# 2003 3/4 ton diesel chevy



## MWS LAWN (Dec 24, 2001)

I'm having a problem on what truck to purchase this year. Now we have a 99 super duty psd ext. cad f-250. Found an ad in the local paper- reads like this- 2003 Crew Cab 4x4 Duramax diesel for 30995.00! I could not believe this price so I called on it. It is a base package with 6 speed, diesel, A/C, AM/FM cass., tow package. Does not have power windows, locks etc., but neither does my f-250. Sounds like a good work truck for I do not want carpet and this truck has the rubber floor in it. Only thing I would put in it is a CD player. Not very familiar with the chevys. Is this a good price? I like my psd in the ford alot- will I be pleased with the Duramax? I'm not tring to get into a Ford vs. Chevy vs. Dodge only asking any of you that has a newer PSD that went to a Chevy Duramax. Reason for the trade is that I really would like a Crew Cad instead of the ext. cab., and my Ford rides like a wagon, I'm pretty such the Chevy would ride better.


----------



## wxmn6 (May 23, 2001)

It sounds like a good price for this setup, but you would want to make sure that it is really a good deal. Go to Chevy and build the truck to the exact same specification and compare that price to the one you are looking at. I assume that this truck have a good deal because I think that if someone is looking for a Duramax truck, they would expect more luxury than this base truck with a few options. It sounds like a great work truck. I have heard that Duramax are very good, but beware of Allison transmission. Alot of people are having problem with their transmission. In majority, most are doing fine with their transmission, but I do know that a few did not have a good luck with them. If it is a lemon truck, then you have the right to ask GM to give you another truck. One person from Plowsite recently did that. 

But it sounds like a good truck. If you get one, hope that you have a good luck with it.


----------



## Barkleymut (Jan 10, 2000)

Is this a new truck?? I just plugged in the options you listed into Edmunds.com. It gave me an invoice price of $32,281. Chevy's current rebate is for $2500. I got my 03 for invoice minus rebate. That means you can probably get this one for $29781. Of course this one may have some options that I didn't include. 

I'll bet you can get a Ford F350XL PSD SRW for the same price. Go to Edmunds and check it out.


----------



## bam (Jan 14, 2001)

▬▬▬▬▬▬▬▬▬▬

● Instructions:
A – In the Duramax thread, how does Barkleymut arrive at $29,781 as a likely price for the advertised truck? Answer in one to three sentences.
B – Render this sentence from the truck-buying thread in Spanish: "Go to Chevy and build the truck to the exact same specification and compare that price to the one you are looking at."
C – Set down the passage of the truck-buying thread starting with "## Barkleymut (Jan" and going on through "(Jan 14, 2001)".

● Recorded data:
▬▬▬▬▬▬▬▬▬▬

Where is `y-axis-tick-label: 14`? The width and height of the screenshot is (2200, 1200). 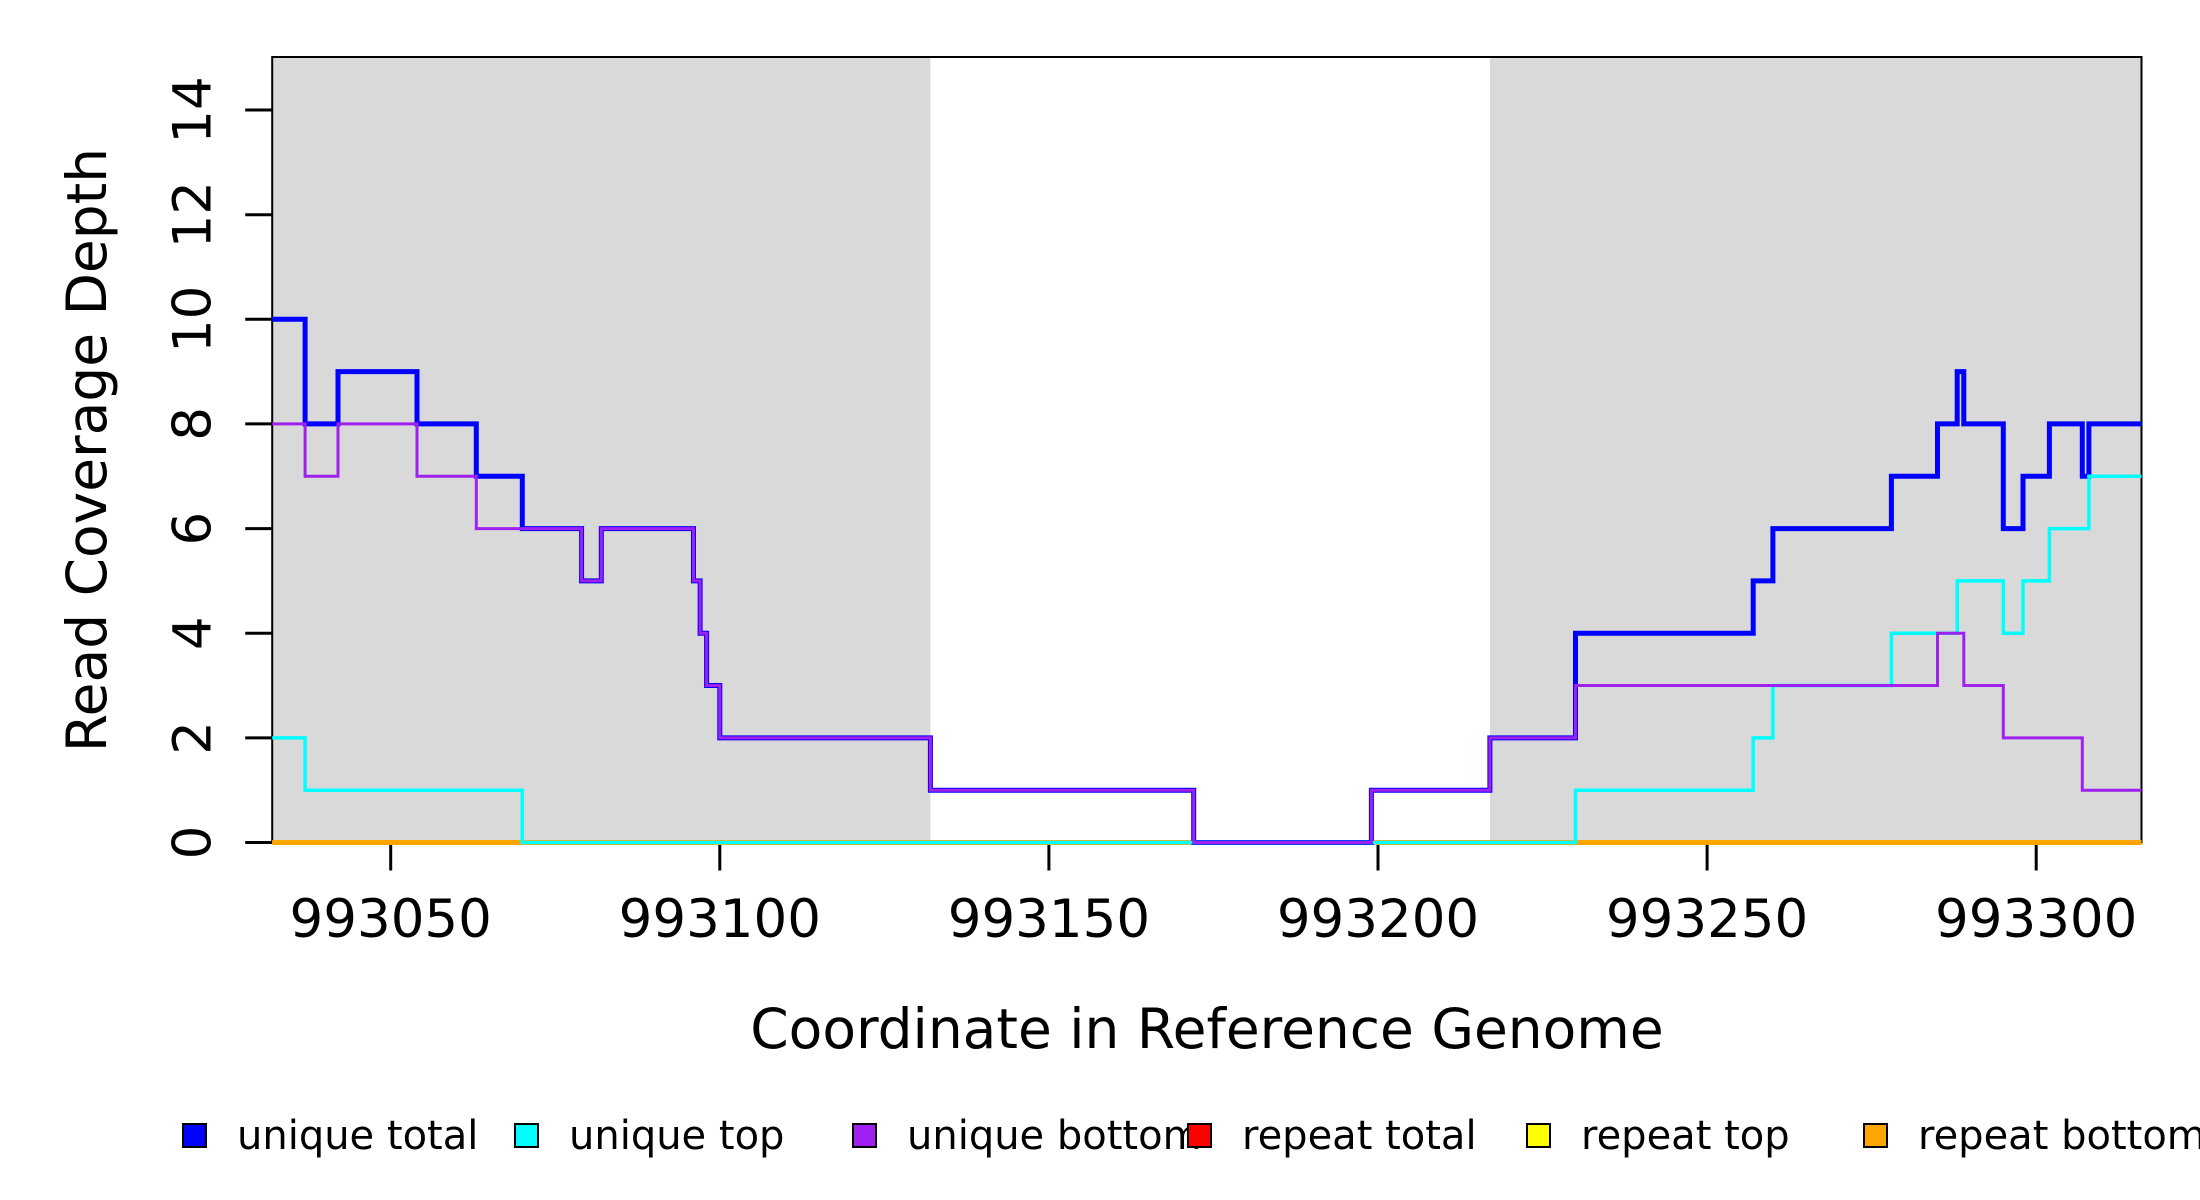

▬▬▬▬▬▬▬▬▬▬

● Solution list:
A – Barkleymut entered the listed options into Edmunds.com, which gave an invoice price of $32,281. Chevy's current rebate is $2,500, and Barkleymut bought an 03 for invoice minus rebate. Subtracting the rebate from the invoice gives $29,781.

B – Ve a Chevy, configura la camioneta con exactamente las mismas especificaciones y compara ese precio con el de la que estás mirando.

C –
## Barkleymut (Jan 10, 2000)

Is this a new truck?? I just plugged in the options you listed into Edmunds.com. It gave me an invoice price of $32,281. Chevy's current rebate is for $2500. I got my 03 for invoice minus rebate. That means you can probably get this one for $29781. Of course this one may have some options that I didn't include. 

I'll bet you can get a Ford F350XL PSD SRW for the same price. Go to Edmunds and check it out.


----------



## bam (Jan 14, 2001)